## Excerpt to read
--- --- ---
Hernandez v. Almanzar, 8699.

Decision Date31 August 2006
Docket Number8699.
Citation821 N.Y.S.2d 30,32 A.D.3d 360,2006 NY Slip Op 06350
PartiesSHAWNTRIQUE HERNANDEZ et al., Respondents, v. GABRIEL ALMANZAR et al., Appellants.
CourtNew York Supreme Court — Appellate Division

The first-named plaintiff seeks to recover for "serious injury" within the meaning of the No-Fault Law (Insurance Law § 5102 [d]) that she allegedly suffered in an automobile accident on February 9, 2002. In support of their motion for summary judgment, defendants submitted reports of an orthopedist and a neurologist, each of whom opined, based on his examination of plaintiff, that she had not suffered a serious injury within the meaning of the statute. Defendants also submitted the transcript of plaintiff's deposition, at which she acknowledged that, besides the February 2002 accident, she had been injured in two other automobile accidents, in October 1999 and January 2003. Plaintiff opposed defendants' motion with the affirmed report of neurologist Dr. Aric Hausknecht, dated April 19, 2005. Based on his examination of plaintiff, Dr. Hausknecht reported certain alleged range-of-motion deficits due to neck and back injuries he attributed to the February 2002 accident. Although Dr. Hausknecht acknowledged that plaintiff had been injured in the October 1999 and January 2003 accidents, he did not explain the basis for his claim that the deficits he allegedly found in April 2005—more than three years after the subject accident in February 2002—were proximately caused by that accident, rather than by the October 1999 accident, and were only exacerbated (not caused in the first instance) by the January 2003 accident. Accordingly, plaintiff failed to come forward with evidence sufficient to prove "a serious injury causally related to the [subject] accident" (Pommells v Perez, 4 NY3d 566, 579 [2005] [emphasis added]).
--- --- ---
## Information supplied
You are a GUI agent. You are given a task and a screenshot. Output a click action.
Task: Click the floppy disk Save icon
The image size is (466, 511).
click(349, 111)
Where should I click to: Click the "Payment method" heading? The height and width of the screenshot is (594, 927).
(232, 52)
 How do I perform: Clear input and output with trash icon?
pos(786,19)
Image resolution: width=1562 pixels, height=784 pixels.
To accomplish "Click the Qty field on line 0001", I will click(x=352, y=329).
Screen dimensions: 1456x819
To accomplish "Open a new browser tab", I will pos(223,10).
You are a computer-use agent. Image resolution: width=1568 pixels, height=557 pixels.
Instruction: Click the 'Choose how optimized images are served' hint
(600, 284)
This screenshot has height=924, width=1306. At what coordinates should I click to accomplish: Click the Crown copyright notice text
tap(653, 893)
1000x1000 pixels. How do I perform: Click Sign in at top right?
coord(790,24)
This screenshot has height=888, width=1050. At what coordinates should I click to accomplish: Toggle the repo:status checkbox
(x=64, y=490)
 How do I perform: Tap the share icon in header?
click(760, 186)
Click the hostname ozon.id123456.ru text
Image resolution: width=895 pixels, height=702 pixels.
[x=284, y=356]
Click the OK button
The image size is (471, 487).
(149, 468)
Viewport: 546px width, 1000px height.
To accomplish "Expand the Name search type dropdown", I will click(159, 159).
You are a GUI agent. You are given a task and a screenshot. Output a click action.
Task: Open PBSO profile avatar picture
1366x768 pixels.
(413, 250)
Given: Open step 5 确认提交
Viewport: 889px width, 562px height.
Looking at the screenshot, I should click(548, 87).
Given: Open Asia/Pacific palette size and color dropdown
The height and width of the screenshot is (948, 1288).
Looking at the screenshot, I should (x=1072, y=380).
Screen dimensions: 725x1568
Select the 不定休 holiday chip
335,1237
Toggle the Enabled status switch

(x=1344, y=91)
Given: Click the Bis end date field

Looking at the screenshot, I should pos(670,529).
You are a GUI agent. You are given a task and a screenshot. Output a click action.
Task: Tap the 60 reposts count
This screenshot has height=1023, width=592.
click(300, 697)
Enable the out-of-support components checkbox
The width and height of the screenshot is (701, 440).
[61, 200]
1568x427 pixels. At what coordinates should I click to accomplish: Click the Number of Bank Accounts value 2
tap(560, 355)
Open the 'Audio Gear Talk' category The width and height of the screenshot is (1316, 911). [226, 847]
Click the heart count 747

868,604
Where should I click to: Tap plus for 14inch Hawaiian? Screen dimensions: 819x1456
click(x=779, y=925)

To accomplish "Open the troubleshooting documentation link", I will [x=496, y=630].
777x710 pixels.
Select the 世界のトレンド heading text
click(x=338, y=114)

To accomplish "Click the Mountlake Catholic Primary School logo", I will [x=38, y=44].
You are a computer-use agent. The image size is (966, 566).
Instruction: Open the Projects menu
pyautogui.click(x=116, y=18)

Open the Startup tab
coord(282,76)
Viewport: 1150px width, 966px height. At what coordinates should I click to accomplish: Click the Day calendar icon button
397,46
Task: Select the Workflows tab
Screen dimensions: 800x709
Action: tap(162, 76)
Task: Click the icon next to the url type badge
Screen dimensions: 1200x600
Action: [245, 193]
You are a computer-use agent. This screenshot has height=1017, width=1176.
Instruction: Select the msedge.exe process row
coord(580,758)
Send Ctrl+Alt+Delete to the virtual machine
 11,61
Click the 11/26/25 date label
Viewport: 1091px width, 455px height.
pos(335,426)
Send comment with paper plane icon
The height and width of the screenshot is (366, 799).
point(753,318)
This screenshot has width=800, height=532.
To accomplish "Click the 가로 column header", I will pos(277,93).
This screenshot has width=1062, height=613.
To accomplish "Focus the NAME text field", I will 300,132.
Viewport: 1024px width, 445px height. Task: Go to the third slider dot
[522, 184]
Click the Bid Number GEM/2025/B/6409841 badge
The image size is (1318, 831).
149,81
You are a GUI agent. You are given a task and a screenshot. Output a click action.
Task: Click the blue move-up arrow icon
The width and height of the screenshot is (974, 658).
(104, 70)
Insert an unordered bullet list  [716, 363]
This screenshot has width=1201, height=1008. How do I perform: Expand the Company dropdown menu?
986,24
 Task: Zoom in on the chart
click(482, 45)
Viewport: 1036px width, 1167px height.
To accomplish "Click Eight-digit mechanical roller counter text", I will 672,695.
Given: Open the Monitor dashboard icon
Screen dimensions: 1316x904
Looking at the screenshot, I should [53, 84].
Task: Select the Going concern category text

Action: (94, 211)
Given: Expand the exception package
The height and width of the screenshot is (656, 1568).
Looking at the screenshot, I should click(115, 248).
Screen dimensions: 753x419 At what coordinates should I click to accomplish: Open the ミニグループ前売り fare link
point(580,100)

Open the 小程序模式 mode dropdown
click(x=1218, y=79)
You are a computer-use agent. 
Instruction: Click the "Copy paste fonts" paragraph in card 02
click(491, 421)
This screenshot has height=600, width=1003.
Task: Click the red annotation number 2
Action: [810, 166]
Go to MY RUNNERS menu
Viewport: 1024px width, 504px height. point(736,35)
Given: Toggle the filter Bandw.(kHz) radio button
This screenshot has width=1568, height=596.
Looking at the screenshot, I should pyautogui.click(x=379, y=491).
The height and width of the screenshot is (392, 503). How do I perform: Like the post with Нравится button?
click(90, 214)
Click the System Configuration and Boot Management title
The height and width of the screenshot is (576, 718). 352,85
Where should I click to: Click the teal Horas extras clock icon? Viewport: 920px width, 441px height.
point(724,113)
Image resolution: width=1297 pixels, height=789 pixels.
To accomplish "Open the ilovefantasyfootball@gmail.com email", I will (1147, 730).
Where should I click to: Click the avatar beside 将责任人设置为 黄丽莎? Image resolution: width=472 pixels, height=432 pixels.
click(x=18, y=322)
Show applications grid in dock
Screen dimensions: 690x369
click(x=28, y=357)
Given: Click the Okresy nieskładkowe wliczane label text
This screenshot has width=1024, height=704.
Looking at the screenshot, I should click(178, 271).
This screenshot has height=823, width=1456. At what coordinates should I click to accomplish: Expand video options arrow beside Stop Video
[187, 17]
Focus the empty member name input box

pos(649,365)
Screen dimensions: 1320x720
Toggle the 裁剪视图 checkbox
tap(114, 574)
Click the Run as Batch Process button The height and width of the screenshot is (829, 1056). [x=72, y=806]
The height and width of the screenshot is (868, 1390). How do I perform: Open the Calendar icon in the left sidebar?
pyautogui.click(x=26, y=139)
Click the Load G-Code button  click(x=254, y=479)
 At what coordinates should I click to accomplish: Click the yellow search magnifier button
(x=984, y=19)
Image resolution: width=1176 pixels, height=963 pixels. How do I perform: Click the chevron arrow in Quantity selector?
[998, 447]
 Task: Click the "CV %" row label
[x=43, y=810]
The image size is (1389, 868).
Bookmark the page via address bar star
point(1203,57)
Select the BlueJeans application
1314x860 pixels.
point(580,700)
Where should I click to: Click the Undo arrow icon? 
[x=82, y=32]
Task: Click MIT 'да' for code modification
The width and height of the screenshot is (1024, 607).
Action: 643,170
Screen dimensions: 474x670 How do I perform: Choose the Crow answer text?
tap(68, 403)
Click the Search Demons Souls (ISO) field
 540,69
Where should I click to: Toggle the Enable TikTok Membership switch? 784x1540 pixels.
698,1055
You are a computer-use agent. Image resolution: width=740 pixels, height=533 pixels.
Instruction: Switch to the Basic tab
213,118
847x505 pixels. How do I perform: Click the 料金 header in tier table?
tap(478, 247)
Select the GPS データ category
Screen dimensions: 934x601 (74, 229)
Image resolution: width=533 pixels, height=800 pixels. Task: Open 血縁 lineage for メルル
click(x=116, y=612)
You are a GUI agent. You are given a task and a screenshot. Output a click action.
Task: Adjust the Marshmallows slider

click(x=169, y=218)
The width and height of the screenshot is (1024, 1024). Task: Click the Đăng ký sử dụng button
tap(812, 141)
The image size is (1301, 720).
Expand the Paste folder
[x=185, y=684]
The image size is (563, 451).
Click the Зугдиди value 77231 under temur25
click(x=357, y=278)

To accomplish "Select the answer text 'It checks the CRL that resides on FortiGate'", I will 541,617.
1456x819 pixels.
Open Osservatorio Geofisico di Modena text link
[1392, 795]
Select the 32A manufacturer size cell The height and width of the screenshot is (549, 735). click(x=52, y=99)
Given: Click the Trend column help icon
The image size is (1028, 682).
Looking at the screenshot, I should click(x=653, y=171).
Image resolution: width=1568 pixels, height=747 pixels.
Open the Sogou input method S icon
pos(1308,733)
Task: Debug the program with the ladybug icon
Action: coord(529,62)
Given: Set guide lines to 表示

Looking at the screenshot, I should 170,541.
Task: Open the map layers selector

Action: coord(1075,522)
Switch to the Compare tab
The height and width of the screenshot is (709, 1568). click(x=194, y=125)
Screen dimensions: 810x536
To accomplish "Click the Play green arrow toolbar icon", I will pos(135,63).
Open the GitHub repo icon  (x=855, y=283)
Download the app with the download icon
--- --- ---
Reproduce the appellate decision from "Hernandez v. Almanzar, 8699." through "et al., Appellants.", changing "Appellants" to "Defendants-Appellants". The records are not required for this work.

## In response
Hernandez v. Almanzar, 8699.

Decision Date31 August 2006
Docket Number8699.
Citation821 N.Y.S.2d 30,32 A.D.3d 360,2006 NY Slip Op 06350
PartiesSHAWNTRIQUE HERNANDEZ et al., Respondents, v. GABRIEL ALMANZAR et al., Defendants-Appellants.